His face was once again a blank mask. “He might have. We weren’t there.”

“Where were you?”

“Jarrod and I moved up north. To the Sunshine Coast.”

“And your mother?”

“She moved on with her bottle of gin. To this day I have no idea where they went.”

“She deserted you?”

“Pretty much.”

“How old were you when she left?”

He bit his lip. “Sixteen.”

“Sixteen?” That would have made Jarrod seventeen. “You lived without either parent for the last two years of high school?”

His arm tensed around the tiller, his biceps bulging under his skin. “It was easier alone.”

“You never said anything,” she whispered, dismayed by his revelations.

“We couldn’t. Jazz and I knew if we mentioned our situation to anyone, and DOCS got wind of it, they’d step in. We managed just fine with an alcoholic mother. We managed even better without her.”

God, he was so removed, so cold. Discussing the Department of Community Services and his past as though he had no connection to it whatsoever. Did he need to distance himself? To help him forget the pain and the hardships?

“I’m sorry,” she whispered, knowing the words were completely inadequate, yet helpless to come up with anything better.

“Don’t be.” Again, his biceps bulged. “It was years ago. A lifetime ago.”

“Still, I wish I’d known…”

“Why, so you could step in and cure my ailments? My woes?”

“I…” She let her words die on her lips. That was exactly what she’d have wanted to do. She’d have tried to help improve his circumstances somehow. And in doing so, she’d have inadvertently revealed the Lyes’ living conditions, and DOCS would have stepped in. Exactly what Jarrod and Josh hadn’t wanted. “It would have helped me understand you a little better.”

“Ah, princess, I never wanted your pity.”

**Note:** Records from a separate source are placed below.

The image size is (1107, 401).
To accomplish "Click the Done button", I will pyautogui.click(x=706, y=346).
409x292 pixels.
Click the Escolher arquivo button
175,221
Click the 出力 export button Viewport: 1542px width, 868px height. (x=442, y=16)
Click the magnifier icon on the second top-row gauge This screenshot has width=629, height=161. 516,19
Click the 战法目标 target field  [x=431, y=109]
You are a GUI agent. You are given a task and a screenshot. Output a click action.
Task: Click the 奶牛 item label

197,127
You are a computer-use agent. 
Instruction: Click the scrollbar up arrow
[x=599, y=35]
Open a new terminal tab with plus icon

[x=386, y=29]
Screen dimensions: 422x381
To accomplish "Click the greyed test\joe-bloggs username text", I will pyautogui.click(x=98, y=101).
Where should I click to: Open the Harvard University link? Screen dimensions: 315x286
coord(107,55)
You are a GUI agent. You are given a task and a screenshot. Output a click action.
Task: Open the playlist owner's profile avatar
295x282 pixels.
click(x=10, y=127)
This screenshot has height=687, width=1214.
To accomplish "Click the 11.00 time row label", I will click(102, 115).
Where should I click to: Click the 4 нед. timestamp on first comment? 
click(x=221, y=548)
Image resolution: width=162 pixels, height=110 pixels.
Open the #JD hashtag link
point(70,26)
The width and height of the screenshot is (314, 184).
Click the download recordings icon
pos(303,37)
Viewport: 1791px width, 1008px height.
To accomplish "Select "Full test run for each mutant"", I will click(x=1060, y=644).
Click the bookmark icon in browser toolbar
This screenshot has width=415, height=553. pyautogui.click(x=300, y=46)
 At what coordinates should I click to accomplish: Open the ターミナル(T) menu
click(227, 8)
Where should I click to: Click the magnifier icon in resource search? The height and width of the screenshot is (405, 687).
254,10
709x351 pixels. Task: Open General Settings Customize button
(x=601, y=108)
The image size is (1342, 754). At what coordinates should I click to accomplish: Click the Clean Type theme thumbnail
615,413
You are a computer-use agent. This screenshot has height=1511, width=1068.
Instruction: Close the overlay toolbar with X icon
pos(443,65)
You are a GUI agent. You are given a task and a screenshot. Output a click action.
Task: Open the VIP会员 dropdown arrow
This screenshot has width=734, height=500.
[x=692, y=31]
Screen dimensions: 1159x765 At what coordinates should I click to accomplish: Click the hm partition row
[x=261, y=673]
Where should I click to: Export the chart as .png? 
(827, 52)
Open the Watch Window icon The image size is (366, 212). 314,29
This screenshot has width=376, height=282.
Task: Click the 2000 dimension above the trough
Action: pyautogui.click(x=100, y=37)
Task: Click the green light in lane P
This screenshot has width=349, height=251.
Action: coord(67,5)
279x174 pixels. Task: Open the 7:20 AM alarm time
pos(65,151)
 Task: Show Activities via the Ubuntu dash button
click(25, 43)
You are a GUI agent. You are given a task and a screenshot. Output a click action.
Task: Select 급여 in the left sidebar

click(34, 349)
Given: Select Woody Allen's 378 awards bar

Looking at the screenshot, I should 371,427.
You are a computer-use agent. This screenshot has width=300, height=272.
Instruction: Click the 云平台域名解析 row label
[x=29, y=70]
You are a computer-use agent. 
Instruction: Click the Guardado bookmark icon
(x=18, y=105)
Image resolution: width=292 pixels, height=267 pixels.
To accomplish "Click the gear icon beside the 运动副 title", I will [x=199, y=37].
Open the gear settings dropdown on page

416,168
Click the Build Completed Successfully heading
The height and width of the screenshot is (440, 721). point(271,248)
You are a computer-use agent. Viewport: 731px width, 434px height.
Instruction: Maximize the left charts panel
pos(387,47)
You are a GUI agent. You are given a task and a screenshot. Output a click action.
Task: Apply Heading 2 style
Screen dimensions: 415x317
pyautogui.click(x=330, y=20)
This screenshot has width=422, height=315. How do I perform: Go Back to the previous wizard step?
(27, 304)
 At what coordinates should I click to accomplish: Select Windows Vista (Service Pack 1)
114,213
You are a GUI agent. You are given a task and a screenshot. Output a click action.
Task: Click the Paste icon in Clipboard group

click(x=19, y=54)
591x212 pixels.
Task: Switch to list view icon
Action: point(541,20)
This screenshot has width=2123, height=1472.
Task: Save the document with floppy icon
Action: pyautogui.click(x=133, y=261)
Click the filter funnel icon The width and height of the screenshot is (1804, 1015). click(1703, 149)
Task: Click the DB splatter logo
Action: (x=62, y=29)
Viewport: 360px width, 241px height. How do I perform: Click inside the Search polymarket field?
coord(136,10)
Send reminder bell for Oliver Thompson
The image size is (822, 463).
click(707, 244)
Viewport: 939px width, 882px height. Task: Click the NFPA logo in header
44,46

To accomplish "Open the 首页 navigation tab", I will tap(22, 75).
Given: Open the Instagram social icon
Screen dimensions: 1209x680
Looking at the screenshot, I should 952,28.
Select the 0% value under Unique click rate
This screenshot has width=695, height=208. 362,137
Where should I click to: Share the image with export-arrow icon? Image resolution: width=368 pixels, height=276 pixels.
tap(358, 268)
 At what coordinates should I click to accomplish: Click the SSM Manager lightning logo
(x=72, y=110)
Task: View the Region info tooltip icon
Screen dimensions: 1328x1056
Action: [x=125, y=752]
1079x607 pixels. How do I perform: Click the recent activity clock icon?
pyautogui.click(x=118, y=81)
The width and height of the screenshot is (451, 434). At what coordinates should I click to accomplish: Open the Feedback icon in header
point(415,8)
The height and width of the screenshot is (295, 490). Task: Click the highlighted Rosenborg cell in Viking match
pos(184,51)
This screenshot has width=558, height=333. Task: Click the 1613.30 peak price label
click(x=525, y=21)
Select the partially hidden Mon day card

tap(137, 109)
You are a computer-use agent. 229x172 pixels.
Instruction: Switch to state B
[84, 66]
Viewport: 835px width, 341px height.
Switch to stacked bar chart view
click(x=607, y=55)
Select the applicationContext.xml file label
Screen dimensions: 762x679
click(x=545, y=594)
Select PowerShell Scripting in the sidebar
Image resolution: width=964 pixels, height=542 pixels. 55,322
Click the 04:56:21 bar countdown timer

She began to object then stopped. He was right again. That’s what she would have given him. He hadn’t wanted it then, and she was pretty darn sure he didn’t want it now. “So, let me get this straight. Your dad was in prison, and your mother was an alcoholic.”

Josh nodded.

“You and Jarrod worked every single day to put food on your table and…pay your way through school?”

“Someone had to pay.”

“And with all of this shit going on in your life you still managed to pass every exam you ever wrote and get through your HSC?”

Determination glinted in his eyes. “A kid is nothing without a school education.”

“So you did all of that, all of it, just the two of you?”

“In a nutshell.”

She bristled. “Yet you have the audacity to label yourself the class failure?”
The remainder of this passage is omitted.